[Extracted information Boundary: Start]
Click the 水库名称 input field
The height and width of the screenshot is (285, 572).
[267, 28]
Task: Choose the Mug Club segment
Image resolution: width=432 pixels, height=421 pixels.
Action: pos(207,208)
[Extracted information Boundary: End]
[Extracted information Boundary: Start]
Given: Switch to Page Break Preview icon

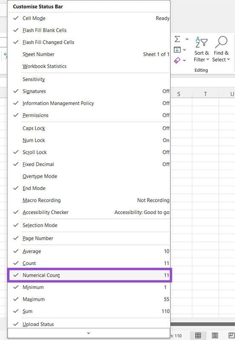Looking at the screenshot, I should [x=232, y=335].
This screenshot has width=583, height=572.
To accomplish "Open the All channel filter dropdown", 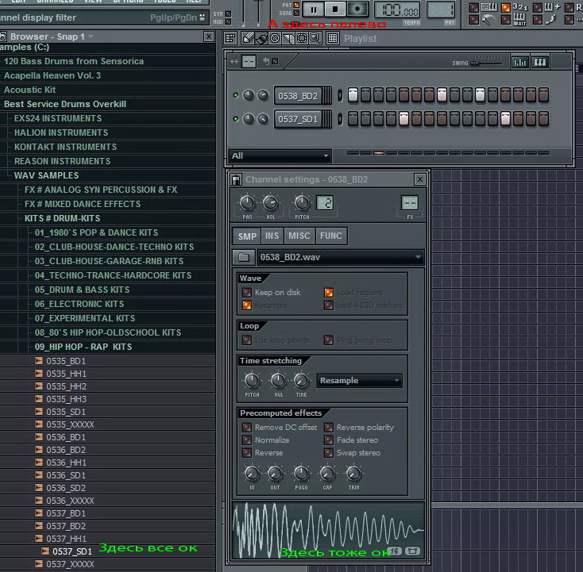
[Extracted information Boundary: End]
[Extracted information Boundary: Start]
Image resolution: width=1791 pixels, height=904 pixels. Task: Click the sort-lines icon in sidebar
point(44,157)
[Extracted information Boundary: End]
_Exercise_
Look above for the line with "Given: Switch to Page Break Preview icon" and the line with "the All channel", then copy exactly the lines from the first through the second, both kept, with no pictures.

_Worked solution_
Given: Switch to Page Break Preview icon

Looking at the screenshot, I should [x=232, y=335].
This screenshot has width=583, height=572.
To accomplish "Open the All channel filter dropdown", 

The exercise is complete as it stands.